イスラエルのベンヤミン・ネタニヤフ首相(20日)=AP

写真拡大

 【エルサレム=福島利之】イスラエルのベンヤミン・ネタニヤフ首相は20日、エルサレムで開かれた戦没者の追悼式典で演説し、「我々はまだ仕事を完了していない」と述べた。

 米国とイランによる戦闘終結に向けた再協議が取り沙汰される中でも、イスラエルは戦闘継続の用意があることを強調した。

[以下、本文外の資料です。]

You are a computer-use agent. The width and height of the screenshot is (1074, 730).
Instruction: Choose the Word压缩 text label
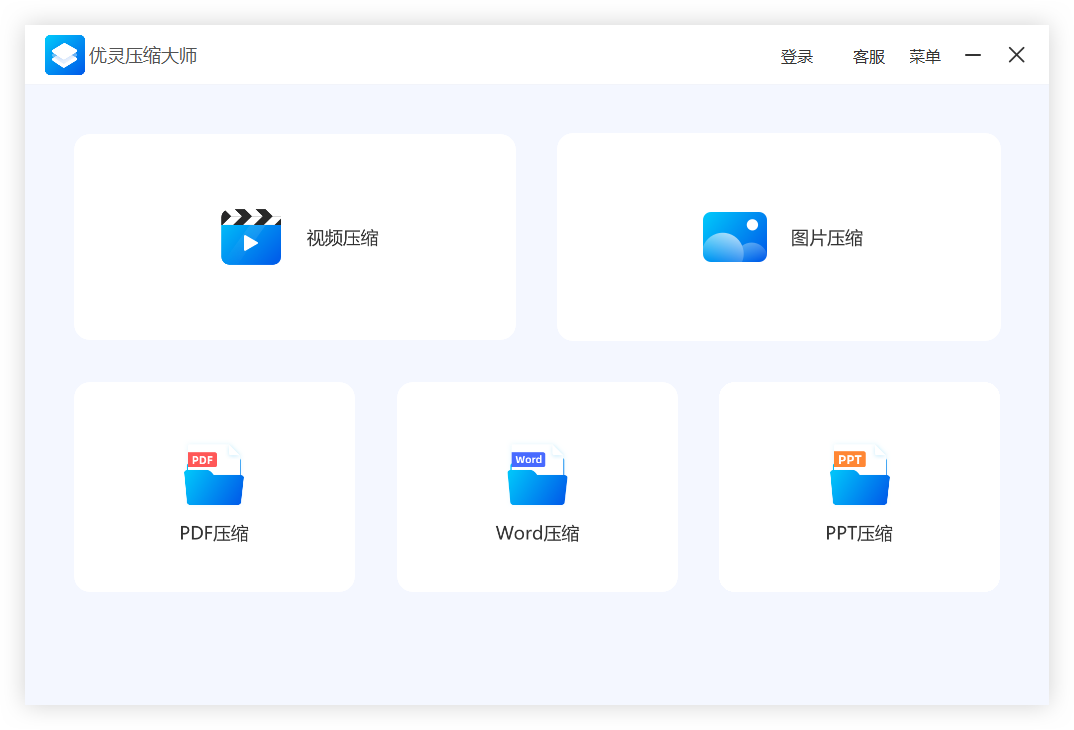537,534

 イスラエルでは22日の独立記念日を前に戦没者を追悼する式典が各地で開かれる。ネタニヤフ氏は演説で「我々のパイロットは、イランの枢軸に対する優位性を示すべく中東の空を支配している」と述べ、イランとの戦闘が優勢にあることを誇示した。パレスチナ自治区ガザなどでの戦果も前面に出し、「我々の国旗はガザの深部から(シリア領の)ヘルモン山の頂まで掲げられている」と訴えた。

 エルサレム旧市街のユダヤ教の聖地「嘆きの壁」で行われた別の追悼式典では、エヤル・ザミール軍参謀総長が「イランの政権は長年、イスラエルの破壊計画を練ってきた。我々は、その野望実現を許さない」と述べた。